[本文抜粋]

ふと「仏」について考える

お坊さんをしておりますと、漢字に触れるという機会が多くあります。お経は漢訳されたものですし、あるいは亡くなられた方に法名をつけさせていただく時にも、どんな字を使おうかなど、お経や漢和辞書と向き合ったりします。

そんなこともあって、時々漢字の成り立ちやどうしてこの言葉にはこの漢字が使われているのだろう?と疑問を感じることがあります。そんな中でも、ずーっと気になっているのが「仏(ぶつ・ほとけ)」という言葉。仏教にはこの「仏」という漢字が当てられ、お釈迦さま、ブッダ(buddha)は「仏陀」と音訳されています。音訳、つまり音に漢字を当てたということですから、「仏」という漢字にはそれほど意味はないのかもしれません。しかし、「ブッダ」という言葉には、「浮屠・浮図(ふと)」という漢字を当てることもあります。ところが今では「浮屠・浮図」という言葉はほとんど使われません。なぜ「浮屠・浮図」ではなく、「仏」という漢字が使われるのか。そこにはきっと「仏」という漢字に、仏教や仏さまを表すのに相応しい何かがあるに違いありません。

そんなことを考えだすと気になって仕方なくなるので、いろいろと調べてみました。まず「仏」という漢字は、元は「佛」の略字です。「佛」は「人」と「弗(フツ)」という偏(へん)と旁(つくり)からなる形声文字。「弗」という文字は、2本の棒に蔦が絡まった様子を表しているそうで、行く手を阻む状態や、はっきりと見えにくい状態を表しているのだとか。そこから「佛」には、「ほのかである、かすかである」という、「彷彿」に通じる意味があるそうです。そしてそこから転じて、その目の前を塞ぐものを「拂(払)う」という意味も加わったそうです。

そこから意味を考えるのであれば、人間には見通すことができない真理を、煩悩という複雑に絡んだ蔦を払い、ついに見通し、さとりを開くことができた。仏さまとはそういう存在だから、「佛」という文字を当てたのではないでしょうか。

そしてもう一つ、この「佛」という漢字には「補佐する、たすける」という意味の言葉としての用例もあるそうで、背負いきれないものを取り除き、負担を軽くするという意味があるのだとか。そこから考えてみますと、仏さまというのは、私たちの抱える苦悩を取り除こうとしてくださる存在であるから、「佛」という文字を当てたとも考えられます。

[/本文抜粋]
[提示資料]

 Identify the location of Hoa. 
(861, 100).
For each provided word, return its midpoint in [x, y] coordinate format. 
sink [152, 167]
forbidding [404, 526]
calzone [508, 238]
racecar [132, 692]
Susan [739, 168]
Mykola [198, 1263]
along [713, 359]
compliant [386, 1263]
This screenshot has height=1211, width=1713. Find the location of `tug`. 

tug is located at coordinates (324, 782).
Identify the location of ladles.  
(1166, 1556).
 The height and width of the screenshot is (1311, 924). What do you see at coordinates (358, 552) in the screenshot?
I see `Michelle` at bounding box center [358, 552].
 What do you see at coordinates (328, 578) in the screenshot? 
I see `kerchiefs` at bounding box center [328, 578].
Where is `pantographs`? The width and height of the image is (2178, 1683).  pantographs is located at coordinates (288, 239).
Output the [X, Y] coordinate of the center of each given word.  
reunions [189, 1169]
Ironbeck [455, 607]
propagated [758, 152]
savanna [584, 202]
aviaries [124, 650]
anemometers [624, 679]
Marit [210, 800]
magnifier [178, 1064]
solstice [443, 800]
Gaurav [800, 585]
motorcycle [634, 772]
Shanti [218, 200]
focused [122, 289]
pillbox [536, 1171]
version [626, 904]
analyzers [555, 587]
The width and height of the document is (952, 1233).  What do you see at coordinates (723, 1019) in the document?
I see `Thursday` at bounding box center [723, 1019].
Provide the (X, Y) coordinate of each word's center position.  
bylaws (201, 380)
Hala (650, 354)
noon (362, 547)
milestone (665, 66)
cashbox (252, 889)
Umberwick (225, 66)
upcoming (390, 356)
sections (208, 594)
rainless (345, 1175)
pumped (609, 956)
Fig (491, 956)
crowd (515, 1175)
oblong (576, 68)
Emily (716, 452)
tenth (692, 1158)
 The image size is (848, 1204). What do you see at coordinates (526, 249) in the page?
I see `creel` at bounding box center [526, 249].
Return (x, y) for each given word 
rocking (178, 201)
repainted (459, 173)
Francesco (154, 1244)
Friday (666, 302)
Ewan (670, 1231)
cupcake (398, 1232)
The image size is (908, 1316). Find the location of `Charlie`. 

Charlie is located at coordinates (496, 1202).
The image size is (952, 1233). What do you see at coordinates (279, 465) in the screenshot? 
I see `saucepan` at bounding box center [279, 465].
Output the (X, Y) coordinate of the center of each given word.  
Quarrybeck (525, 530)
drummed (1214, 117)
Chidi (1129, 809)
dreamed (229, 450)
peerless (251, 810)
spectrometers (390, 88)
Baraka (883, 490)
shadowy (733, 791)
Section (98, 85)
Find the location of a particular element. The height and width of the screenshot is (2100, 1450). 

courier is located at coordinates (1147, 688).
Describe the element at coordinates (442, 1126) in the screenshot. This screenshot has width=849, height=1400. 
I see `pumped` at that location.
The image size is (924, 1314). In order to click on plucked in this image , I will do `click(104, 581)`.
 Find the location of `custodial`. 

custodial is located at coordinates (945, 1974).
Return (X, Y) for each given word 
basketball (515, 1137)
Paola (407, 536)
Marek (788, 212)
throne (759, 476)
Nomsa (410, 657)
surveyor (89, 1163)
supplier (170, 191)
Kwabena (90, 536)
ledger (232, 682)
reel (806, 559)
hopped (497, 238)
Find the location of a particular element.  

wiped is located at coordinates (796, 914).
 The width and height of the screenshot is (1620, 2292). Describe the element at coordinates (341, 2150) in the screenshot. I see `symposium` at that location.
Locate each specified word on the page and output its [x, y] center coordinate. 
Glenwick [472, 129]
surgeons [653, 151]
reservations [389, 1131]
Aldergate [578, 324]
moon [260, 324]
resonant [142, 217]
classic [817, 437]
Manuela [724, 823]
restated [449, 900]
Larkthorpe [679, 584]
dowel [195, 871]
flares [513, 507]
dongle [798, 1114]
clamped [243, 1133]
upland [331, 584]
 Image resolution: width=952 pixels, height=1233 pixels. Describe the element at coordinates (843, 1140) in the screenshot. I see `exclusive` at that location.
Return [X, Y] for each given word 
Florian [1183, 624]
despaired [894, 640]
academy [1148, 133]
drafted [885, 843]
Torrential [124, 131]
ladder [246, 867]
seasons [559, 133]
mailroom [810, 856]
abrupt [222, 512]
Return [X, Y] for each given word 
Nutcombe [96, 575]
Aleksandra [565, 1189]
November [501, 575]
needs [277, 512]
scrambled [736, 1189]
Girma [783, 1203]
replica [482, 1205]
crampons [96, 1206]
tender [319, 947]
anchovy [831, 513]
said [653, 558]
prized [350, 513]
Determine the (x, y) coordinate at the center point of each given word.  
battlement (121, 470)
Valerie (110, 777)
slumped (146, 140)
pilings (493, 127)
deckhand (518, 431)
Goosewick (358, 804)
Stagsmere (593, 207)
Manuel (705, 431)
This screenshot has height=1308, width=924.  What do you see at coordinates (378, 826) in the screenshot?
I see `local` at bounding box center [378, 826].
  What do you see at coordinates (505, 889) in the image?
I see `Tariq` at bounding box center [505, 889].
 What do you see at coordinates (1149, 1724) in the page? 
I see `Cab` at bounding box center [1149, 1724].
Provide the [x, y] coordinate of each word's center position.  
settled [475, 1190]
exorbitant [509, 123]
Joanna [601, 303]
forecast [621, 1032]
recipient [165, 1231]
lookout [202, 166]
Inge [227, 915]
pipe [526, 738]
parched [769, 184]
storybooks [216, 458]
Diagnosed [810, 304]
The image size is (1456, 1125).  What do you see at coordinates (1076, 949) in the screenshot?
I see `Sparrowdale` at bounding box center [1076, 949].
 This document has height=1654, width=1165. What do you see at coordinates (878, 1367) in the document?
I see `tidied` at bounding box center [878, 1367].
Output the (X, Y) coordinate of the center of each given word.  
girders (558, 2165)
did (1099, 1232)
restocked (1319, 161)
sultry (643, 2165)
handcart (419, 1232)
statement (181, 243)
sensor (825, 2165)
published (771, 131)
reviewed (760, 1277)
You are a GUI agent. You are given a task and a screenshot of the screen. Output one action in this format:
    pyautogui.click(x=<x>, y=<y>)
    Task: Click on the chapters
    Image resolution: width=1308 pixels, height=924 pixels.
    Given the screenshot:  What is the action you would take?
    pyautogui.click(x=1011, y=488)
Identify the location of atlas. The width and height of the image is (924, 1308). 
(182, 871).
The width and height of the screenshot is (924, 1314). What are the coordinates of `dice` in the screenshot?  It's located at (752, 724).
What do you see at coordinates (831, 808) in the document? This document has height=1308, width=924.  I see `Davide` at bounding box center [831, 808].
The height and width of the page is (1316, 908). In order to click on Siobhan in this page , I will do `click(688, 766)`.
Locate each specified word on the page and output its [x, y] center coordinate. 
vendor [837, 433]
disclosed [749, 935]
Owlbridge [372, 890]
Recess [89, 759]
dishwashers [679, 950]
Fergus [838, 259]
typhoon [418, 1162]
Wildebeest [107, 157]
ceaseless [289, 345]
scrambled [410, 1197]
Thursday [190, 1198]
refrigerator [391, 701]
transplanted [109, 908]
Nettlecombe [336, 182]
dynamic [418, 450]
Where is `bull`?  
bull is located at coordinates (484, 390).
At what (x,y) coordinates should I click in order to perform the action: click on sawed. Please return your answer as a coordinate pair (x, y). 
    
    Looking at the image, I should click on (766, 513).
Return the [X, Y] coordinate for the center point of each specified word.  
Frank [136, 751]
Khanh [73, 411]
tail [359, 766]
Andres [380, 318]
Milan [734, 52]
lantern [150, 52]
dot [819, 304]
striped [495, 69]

[/提示資料]

### [課題 1]
「仏」の字に関する本文の次の一文を英語に訳してください。「まず「仏」という漢字は、元は「佛」の略字です。」
### [課題 2]
「仏」の字に関する本文を、最後の文の後から書き継いでください。
記録はこの作業には関係しません。

### [結果 1]
First of all, the kanji "仏" was originally an abbreviated form of "佛".

### [結果 2]
つまり仏さまという存在に、「佛」という漢字が使われているのは、自らの煩悩という目を覆っているくもりを取り除き、真実を見通すことのできた目覚めた者・覚者(buddha)であり、そしてまた、私たちの苦悩、あるいは煩悩を取り除こうとされる存在であるという意味が込められているからなのかもしれません。

他にも、「弗」には否定を表す意味もあることから、人を超えた存在であるという説や、「仏」は「仏陀」の省略と考えられがちだが、実は「仏陀」という言葉が見られる以前から「仏」という漢字一文字で「buddha」を表す表記がある、という説もあるそうです。

このように見ていきますと、やはり「仏」という文字をブッダに当ててあるのは、単なる音訳ではなくて、キチンとその意味内容も考慮されたのではないかと思わずにはおれません。あくまで推論の域を出ない考えではありますが、もしそうだとしたら、漢訳経典を編纂するということは、並大抵のことではないぞと改めて感じさせられました。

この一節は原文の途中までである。